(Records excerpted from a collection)
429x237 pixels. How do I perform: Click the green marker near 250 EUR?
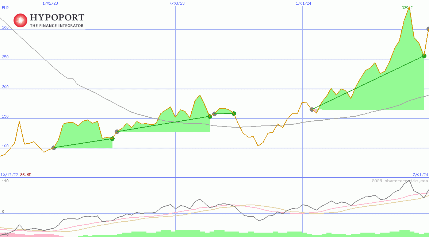pyautogui.click(x=424, y=56)
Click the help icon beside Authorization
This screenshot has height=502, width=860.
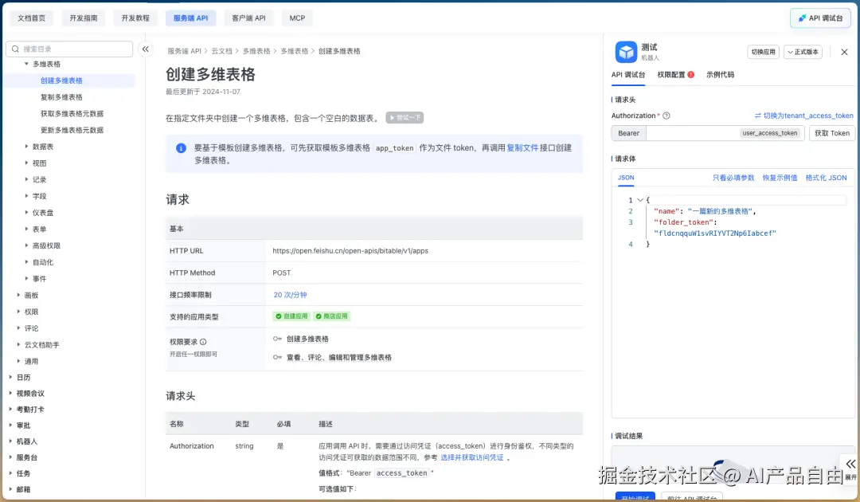click(667, 115)
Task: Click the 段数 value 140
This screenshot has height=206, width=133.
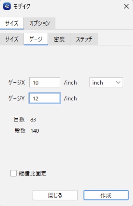Action: click(x=35, y=131)
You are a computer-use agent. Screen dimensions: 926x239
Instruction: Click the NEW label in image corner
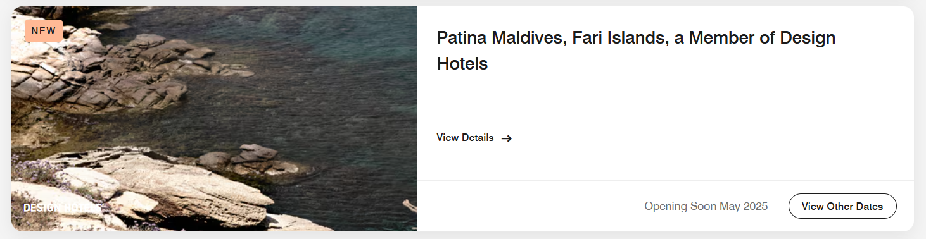point(44,30)
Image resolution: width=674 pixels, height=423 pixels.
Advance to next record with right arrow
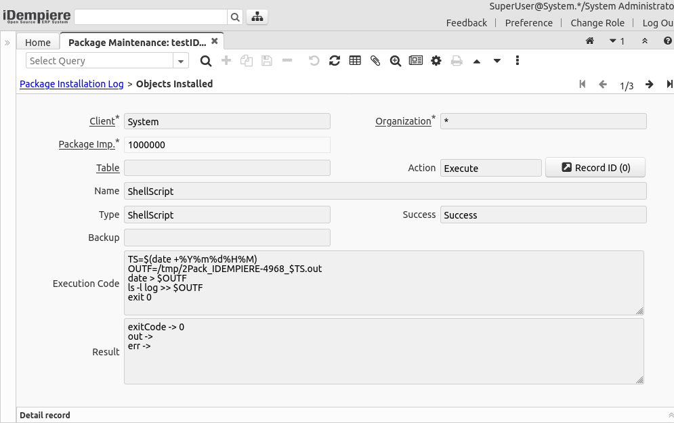click(649, 84)
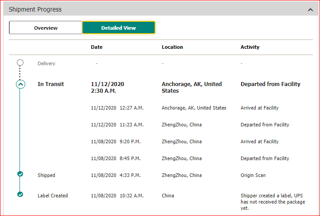Click the Label Created status label

pyautogui.click(x=53, y=196)

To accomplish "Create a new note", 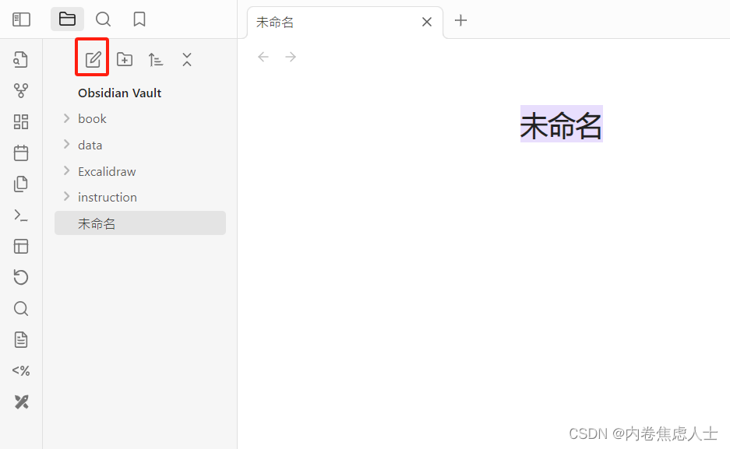I will 92,58.
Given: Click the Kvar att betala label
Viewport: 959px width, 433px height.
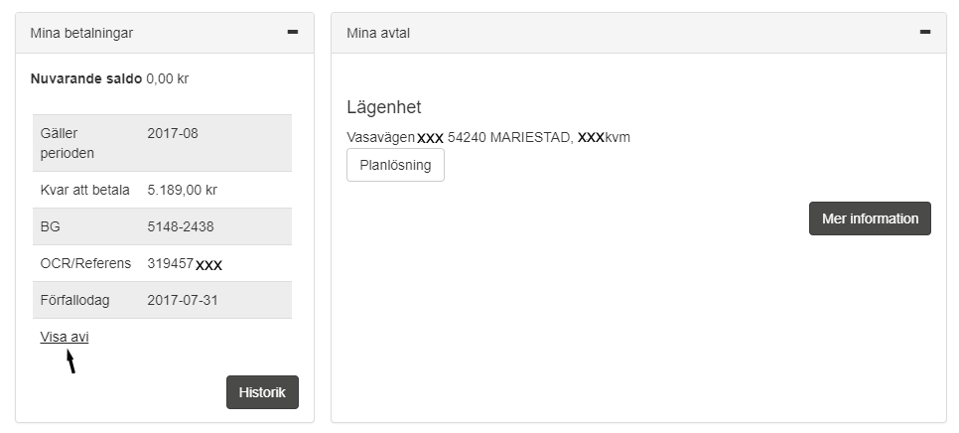Looking at the screenshot, I should [85, 190].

§ What to produce
What is needed is a word-for-word copy of the lines from the one containing "Given: Click the Kvar att betala label" through the final line of the records above, both included, with the pictures left out.

§ Result for this task
Given: Click the Kvar att betala label
Viewport: 959px width, 433px height.
Looking at the screenshot, I should [85, 190].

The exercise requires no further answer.